Love and Pain and the Whole Damn Thing (1972)

Toronto Film Society presented Love and Pain and the Whole Damn Thing (1972) on Monday, August 9, 1982 in a double bill with Harold and Maude as part of the Season 35 Summer Series, Programme 5.

Production Company: Columbia.  Producer: Alan J. Pakula.  Associate Producer: Thomas Pevsner.  Director: Alan J. Pakula.  Screenplay: Alvin Sargent.  Photography: Geoffrey Unsworth.  Editing: Russell Lloyd.  Art Director: Enrique Alarcon.  Musical Director: Michael Small.

Cast:  Maggie Smith (Lila Fisher), Timothy Bottoms (Walter Elbertson), Don Jaime de Mora y Aragon (Duke), Emiliano Redondo (Spanish Gentleman), Charles Baxter (Dr. Elbertson), Margaret Modlin (Mrs. Elbertson), May Heatherley (Melanie Elbertson), Lloyd Brimhall (Carl), Elmer Modlin (Dr. Edelheidt), Andreas Monreal (Tourist Guide).

“The latest Pakula film ‘deals with two unlikely lovers–a young American boy has withdrawn from life to a great extent; he refuses to compete.  He has an enormously dumb and academic father.  The boy has become seemingly very passive, disorganised, un-put-together.  At the rather tender age of eighteen, he just seems to have given up.  And on a bus tour of Spain he meets a rather rigid, almost Victorian English spinster, a woman of great spine and discipline, with an enormous will, but who in her own way has withdraw from life as much as he has.  The one thing they share is their fear of being hurt.  They’re both afraid of exposure to life.  In a sense they are both virgins.  And the film is about the coming together of these two unlikely people.'”

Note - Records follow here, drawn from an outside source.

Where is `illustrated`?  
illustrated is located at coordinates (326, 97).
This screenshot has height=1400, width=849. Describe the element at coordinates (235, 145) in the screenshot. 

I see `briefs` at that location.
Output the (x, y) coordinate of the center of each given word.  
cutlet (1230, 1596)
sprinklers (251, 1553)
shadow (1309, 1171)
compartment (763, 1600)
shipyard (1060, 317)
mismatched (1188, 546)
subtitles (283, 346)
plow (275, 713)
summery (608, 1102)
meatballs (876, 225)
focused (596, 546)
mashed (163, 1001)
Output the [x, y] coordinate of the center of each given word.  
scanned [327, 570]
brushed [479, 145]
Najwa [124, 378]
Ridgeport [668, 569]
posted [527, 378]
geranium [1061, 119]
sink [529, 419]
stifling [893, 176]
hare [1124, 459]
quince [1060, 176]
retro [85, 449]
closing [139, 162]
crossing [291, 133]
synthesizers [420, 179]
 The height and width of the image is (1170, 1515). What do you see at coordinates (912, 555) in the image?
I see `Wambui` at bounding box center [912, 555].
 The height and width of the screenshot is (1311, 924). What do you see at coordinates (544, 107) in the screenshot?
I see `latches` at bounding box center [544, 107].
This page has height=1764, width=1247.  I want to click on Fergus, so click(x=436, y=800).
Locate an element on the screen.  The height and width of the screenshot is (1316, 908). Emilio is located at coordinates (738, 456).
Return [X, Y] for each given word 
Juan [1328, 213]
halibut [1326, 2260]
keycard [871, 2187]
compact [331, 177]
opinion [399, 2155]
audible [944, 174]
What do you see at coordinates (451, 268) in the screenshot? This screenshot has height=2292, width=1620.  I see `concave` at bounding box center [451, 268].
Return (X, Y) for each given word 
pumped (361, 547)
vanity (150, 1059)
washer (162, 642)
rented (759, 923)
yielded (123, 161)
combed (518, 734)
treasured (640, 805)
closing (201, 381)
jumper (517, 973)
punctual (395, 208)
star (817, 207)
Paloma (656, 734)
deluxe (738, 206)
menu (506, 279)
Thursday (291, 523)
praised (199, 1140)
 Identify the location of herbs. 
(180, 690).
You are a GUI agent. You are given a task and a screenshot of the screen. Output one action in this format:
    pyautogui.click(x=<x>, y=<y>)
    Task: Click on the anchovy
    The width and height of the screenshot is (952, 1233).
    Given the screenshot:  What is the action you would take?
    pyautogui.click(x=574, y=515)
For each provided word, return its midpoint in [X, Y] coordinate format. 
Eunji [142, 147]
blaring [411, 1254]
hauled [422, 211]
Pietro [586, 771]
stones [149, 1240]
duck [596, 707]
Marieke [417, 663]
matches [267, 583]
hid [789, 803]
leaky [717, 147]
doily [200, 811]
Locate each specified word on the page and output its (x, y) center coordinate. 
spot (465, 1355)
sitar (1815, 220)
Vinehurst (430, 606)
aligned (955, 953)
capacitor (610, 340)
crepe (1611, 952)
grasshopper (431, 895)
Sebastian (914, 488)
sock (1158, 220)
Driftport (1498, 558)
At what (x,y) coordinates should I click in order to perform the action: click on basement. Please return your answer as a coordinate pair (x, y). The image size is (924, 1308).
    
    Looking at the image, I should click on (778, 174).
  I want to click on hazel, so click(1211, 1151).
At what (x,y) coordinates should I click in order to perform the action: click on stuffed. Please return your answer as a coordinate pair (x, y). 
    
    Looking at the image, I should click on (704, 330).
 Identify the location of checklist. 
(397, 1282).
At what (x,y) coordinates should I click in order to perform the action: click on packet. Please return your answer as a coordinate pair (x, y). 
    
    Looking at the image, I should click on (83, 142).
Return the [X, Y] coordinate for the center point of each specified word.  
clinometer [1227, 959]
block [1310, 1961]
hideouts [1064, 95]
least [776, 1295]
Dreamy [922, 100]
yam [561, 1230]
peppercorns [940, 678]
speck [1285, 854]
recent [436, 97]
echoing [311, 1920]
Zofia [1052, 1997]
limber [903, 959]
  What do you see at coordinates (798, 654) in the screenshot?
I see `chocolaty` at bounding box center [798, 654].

“Unlikely Elements,” Pakula Interview, Film and Filming, December 1972

“Little of the blame for the film’s failings can be placed with its stars.  Maggie Smith is, if anything, better as Lila than she was as Augusta, for here she underplays, conveying Lila’s weaknesses, strengths and overall sensitivity with great warmth and clarity.  Timothy Bottoms’s Walter has equal force and together on screen the pair project an empathy that, were the situations and the treatment more believable, could have formed the core of a powerful, emotive picture about an intriguing affair.”

Alexander Stuart, Films and Filming, September 1973

“Yet the caricatured context renders the lovers more ridiculous than touchingly absurd, and unlike the Laurel and Hardy due with which Pakula has compared his ill-omened pair, their relationship never survives the various pratfalls and cheap jokes. . . for long enough to be revealing on any level.”

Richard Combs, Monthly Film Bulletin, May 1973

“The misfit characters and the heavily signaled theme (the inseparability of love and pain) belong in that territory which Pakula has in the past expertly staked out as his own; but in abandoning irony and ambiguity for alternating layers of slapstick and pathos, he here steadily cuts the ground from under his lovers’ credibility, leaving us a party to their embarrassment but unconvinced of their finer feelings.  The exaggerations of farce and those of romantic melodrama prove the most unlikely, and lethal, bedfellows of all.”